OpenClaw is personal AI for power users — a solo developer who wants the most powerful AI toolkit on their own machine. CollectHive is shared intelligence for a cohort of builders — 5 to 20 startup founders building products together, where everyone’s agents get smarter for everyone.
Where We Differ
| OpenClaw | CollectHive | |
|---|---|---|
| Audience | Solo developer / power user | 5 to 20 startup founders building products |
| Memory scope | Single user, local machine | Multi-tenant with cross-user propagation |
| Compounding | Your agent gets smarter for you | Everyone’s agents get smarter for everyone |
| Architecture | Local-first, self-hosted | Cloud-hosted, multi-tenant, shared infra |
| Skills | ClawHub open marketplace (13,700+) | Curated skills with domain stewardship |
| Security model | Trust the user (it’s your machine) | Zero-trust multi-tenant with promotion gates |
What We Borrowed
OpenClaw has a proven execution model. We adapted it for multi-tenant, cloud-hosted operation.

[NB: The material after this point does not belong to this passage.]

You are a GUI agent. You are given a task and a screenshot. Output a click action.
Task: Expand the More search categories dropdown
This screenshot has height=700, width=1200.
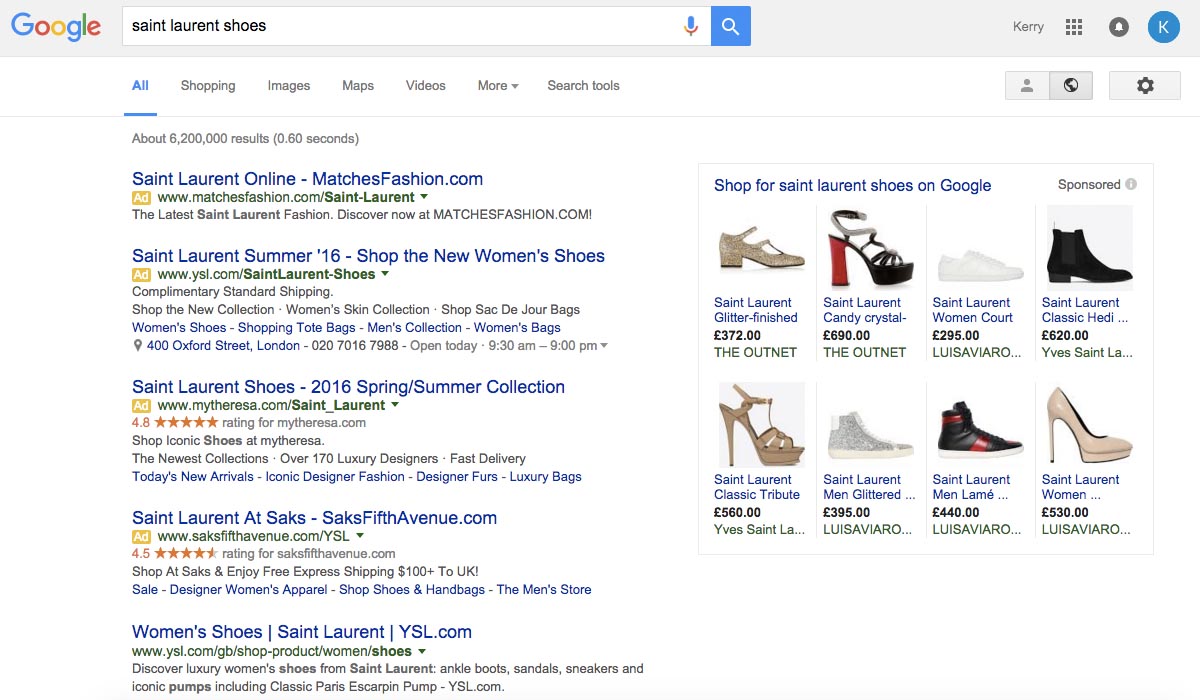tap(497, 86)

| Pattern | OpenClaw Does | CollectHive Adapts |
|---|---|---|
| Heartbeat system | 30min timer, reads HEARTBEAT.md, acts or stays silent | Per-user heartbeats on server, scoped memory access, action budgets |
| Cron jobs | One-shot or recurring, isolated or main session | Per-project scheduled tasks, audited execution |
| Workspace config | SOUL.md, TOOLS.md, IDENTITY.md, HEARTBEAT.md | Project config + decisions table drives agent behaviour |
| Subagent spawning | Up to 8 concurrent, isolated sessions | Team runner with delegate tool, budget limits |
| Shared session context | Heartbeat shares chat session memory | All agent modes share user’s memory pool |
Technical Detail — Adaptation Specifics
The key architectural difference is isolation. OpenClaw trusts the user completely — it’s their machine, their data, their risk. CollectHive operates in a multi-tenant environment where one user’s agents must not leak data to another user’s agents, except through the explicit promotion bridge.

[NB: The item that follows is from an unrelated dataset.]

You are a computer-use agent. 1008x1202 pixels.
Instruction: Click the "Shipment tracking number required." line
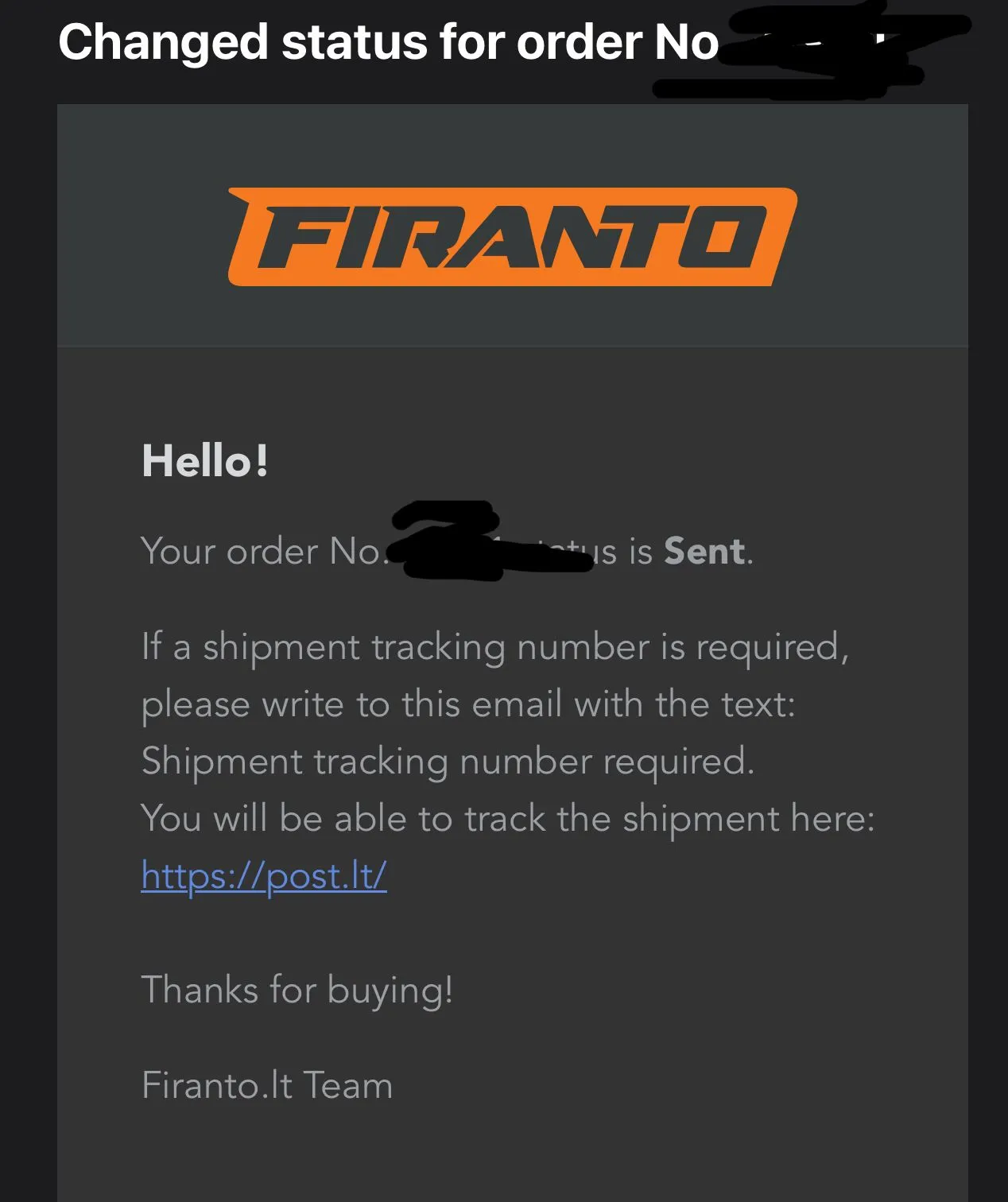(448, 762)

This means every OpenClaw pattern needs a scope layer added:
- Heartbeats gain memory access controls (read own scope + parent scopes, write only own scope)
- Cron jobs run in isolated sessions with project-scope-only access
- Workspace config becomes per-project rather than per-machine
- Subagents inherit the spawning user’s scope, not global access
- Session context is partitioned per-user, not shared globally
The promotion bridge (user scope to hive scope) is the mechanism that replaces OpenClaw’s implicit “everything is shared because it’s one machine” model.